Readers of his memoir, including liberals prepared to rise above their partisan hatred, will have glimpsed this quality in Hillbilly Elegy. Vance can be shrewd, yes. He is book-smart and people-smart. He rose from “the holler” to the stratospheric heights of Yale Law School and venture capital. But he is still foremost the grandson of “Mamaw”: the ferociously loyal guy who will offer to host you and your family for a weekend refuge from New York City’s lockdown madness while his wife is pregnant and he’s running for the Senate.
The book-smarts matter, too. Anyone who has spent any amount of time around members of Congress knows that most are absolute morons. Yes, they might possess a base kind of intelligence for flattery and for sniffing out others’ weaknesses. But genuine intelligence, deepened by serious reading, is something else. Vance has it. That obscure blog offering cutting-edge takes on this or that social problem? Chances are, he not only reads it but knows the author.
Most important, Vance has courage, of the kind Trump must have recognized when he decided to endorse Vance, over and against the opposition and underhanded scheming of much of the Republican establishment, including inside the Buckeye State GOP.

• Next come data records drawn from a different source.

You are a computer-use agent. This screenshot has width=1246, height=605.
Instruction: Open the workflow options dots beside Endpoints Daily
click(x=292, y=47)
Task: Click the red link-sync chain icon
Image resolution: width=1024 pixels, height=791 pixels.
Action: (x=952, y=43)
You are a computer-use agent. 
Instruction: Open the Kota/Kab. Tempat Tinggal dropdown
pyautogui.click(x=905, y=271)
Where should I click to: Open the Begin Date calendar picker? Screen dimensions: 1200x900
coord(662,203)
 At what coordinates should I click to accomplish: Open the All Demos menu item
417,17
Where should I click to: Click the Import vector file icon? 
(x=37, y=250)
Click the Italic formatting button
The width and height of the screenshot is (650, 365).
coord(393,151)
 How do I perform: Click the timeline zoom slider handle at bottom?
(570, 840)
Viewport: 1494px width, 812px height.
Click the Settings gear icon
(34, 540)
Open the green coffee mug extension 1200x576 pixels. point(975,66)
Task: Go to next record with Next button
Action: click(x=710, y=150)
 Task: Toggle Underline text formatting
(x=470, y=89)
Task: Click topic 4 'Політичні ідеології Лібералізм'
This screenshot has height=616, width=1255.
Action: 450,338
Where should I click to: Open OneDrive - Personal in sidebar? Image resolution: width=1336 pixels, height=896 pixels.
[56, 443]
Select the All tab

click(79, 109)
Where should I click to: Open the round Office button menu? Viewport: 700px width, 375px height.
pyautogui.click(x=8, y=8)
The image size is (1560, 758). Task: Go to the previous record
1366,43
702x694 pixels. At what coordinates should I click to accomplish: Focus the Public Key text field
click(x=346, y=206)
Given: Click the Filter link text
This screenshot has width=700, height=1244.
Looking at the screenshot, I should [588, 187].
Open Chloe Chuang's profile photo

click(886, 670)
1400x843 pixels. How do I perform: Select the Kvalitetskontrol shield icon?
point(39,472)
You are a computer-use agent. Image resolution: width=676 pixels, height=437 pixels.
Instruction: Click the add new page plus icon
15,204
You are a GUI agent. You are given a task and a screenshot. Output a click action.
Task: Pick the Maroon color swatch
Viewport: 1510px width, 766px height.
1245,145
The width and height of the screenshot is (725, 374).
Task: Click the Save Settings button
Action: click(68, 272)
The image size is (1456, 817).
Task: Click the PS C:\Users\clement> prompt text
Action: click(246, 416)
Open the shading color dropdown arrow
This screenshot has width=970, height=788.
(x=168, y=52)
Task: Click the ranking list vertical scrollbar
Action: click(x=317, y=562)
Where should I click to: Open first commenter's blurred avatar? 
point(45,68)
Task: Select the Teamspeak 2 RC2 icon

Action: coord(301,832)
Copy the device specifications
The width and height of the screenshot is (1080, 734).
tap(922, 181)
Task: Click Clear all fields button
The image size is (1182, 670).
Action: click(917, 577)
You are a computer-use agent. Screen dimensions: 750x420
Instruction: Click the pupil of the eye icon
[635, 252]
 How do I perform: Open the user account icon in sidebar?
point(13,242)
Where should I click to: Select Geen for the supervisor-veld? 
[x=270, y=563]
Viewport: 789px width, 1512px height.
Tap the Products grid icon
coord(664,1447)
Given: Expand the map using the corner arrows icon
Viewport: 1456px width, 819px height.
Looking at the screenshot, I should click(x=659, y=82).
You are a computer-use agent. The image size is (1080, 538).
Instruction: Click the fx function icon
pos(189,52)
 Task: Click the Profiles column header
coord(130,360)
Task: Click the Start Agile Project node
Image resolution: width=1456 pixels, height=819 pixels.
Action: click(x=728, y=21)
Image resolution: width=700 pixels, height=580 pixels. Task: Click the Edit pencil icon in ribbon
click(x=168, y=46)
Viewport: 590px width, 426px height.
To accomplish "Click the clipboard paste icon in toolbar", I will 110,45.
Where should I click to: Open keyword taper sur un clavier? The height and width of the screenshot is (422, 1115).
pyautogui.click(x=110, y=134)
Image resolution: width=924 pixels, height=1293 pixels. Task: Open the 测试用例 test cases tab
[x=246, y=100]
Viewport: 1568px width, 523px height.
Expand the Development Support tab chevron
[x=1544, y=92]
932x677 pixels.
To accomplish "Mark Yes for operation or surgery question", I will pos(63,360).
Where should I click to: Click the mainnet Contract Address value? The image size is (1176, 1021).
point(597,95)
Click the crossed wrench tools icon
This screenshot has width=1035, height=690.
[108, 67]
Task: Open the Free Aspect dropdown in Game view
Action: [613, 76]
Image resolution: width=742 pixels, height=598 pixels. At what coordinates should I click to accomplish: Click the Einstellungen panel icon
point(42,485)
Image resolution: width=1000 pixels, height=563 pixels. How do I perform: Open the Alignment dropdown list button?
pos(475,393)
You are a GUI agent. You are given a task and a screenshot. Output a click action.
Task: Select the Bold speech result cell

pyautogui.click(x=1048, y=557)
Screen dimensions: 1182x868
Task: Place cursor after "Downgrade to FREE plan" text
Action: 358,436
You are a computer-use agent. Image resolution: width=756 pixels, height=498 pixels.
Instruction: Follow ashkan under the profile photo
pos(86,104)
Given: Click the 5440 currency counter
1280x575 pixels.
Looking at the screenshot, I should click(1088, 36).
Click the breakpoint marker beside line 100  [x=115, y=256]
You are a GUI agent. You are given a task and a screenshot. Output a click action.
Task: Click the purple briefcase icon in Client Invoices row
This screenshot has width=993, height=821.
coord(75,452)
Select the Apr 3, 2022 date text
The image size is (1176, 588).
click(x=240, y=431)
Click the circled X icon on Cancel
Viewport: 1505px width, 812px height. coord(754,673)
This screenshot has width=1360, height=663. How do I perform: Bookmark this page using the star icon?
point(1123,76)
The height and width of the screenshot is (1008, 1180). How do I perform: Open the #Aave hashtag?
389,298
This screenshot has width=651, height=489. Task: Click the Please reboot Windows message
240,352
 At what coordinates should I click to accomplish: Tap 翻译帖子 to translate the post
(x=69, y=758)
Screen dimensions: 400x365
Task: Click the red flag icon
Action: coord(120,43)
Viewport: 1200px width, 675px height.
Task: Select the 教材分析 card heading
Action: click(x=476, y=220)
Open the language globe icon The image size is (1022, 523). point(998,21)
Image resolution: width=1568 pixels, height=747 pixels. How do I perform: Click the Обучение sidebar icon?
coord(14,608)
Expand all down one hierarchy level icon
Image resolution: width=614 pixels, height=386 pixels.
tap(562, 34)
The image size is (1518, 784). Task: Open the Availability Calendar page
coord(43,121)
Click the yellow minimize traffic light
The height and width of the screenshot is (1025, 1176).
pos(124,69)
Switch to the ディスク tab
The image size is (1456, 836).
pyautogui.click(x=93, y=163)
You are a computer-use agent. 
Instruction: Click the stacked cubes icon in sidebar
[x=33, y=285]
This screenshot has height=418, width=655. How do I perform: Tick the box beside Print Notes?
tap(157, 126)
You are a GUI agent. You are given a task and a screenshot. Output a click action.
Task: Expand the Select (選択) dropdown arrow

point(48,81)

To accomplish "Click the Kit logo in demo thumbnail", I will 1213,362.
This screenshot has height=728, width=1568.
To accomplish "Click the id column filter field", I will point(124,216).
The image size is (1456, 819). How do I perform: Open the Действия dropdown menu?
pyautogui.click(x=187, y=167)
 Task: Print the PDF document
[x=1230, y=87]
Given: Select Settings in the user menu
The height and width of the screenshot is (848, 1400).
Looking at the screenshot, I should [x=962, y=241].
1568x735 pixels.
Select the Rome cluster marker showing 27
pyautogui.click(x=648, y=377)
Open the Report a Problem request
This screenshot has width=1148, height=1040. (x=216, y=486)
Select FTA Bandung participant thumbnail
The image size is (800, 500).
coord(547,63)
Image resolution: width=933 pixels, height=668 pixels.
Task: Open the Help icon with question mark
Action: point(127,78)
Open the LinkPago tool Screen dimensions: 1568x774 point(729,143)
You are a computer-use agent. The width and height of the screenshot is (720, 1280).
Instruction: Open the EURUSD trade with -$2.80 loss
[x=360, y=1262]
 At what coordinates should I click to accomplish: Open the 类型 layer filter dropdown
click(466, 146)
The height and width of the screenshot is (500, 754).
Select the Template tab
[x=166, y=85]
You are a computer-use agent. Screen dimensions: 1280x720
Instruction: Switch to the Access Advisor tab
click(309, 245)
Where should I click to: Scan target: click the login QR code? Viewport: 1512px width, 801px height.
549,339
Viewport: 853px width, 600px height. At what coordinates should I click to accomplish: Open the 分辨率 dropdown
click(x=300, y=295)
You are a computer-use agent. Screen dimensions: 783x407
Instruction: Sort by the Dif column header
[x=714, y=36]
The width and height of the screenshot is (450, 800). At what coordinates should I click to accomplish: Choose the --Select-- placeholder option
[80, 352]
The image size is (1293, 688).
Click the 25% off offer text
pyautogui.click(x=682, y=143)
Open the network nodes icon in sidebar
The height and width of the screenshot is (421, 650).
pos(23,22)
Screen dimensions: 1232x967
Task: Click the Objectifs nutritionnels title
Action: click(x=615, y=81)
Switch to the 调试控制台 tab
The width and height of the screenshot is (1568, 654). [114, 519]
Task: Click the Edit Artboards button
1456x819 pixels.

It took courage for Trump, during the GOP primaries, to question many of the Swamp Republicans’ most donor-beloved orthodoxies, from privatizing entitlements to endless war. It took courage for Trump, as president, to stand by his second Supreme Court nominee, Brett Kavanaugh, once he became the target of an unprecedented barrage of lies about his sexual record. It took courage for Trump, as commander-in-chief, to put the United States on the path to withdrawal from the Middle East, knowing it would invite the wrath of the national-security Blob.
Likewise, it took (and takes) courage for Vance to question the pro-war uniparty’s rush to escalation in Ukraine. Many other would-be populist contenders among the party’s new crop of interesting senators and senators-in-waiting succumbed to the pressure to endorse MOAAARRR war. That includes two of Vance’s primary opponents, the dull Mike Gibbons and the ridiculous Josh Mandel, both of whom endorsed a European-led no-fly zone over Ukraine—a step that would almost certainly have drawn Washington into a catastrophic shooting war between NATO and Russia.
Vance’s memoir arguably ended on a note somewhat discordant with most of the rest of the text, preaching cultural transformation and self-help for his people languishing in the poverty shacks and trailer parks of Appalachia. More recently, however, Vance the intellectual has reached the true conclusion of his own memoir: That while self-help and self-making should be encouraged, the policies this nation’s ruling class has adopted for the past two generations have materially harmed working-class people. It takes courage, finally, to grow politically. I seriously doubt Vance’s cookie-cutter opponents have the capacity for that, even if they were so inclined.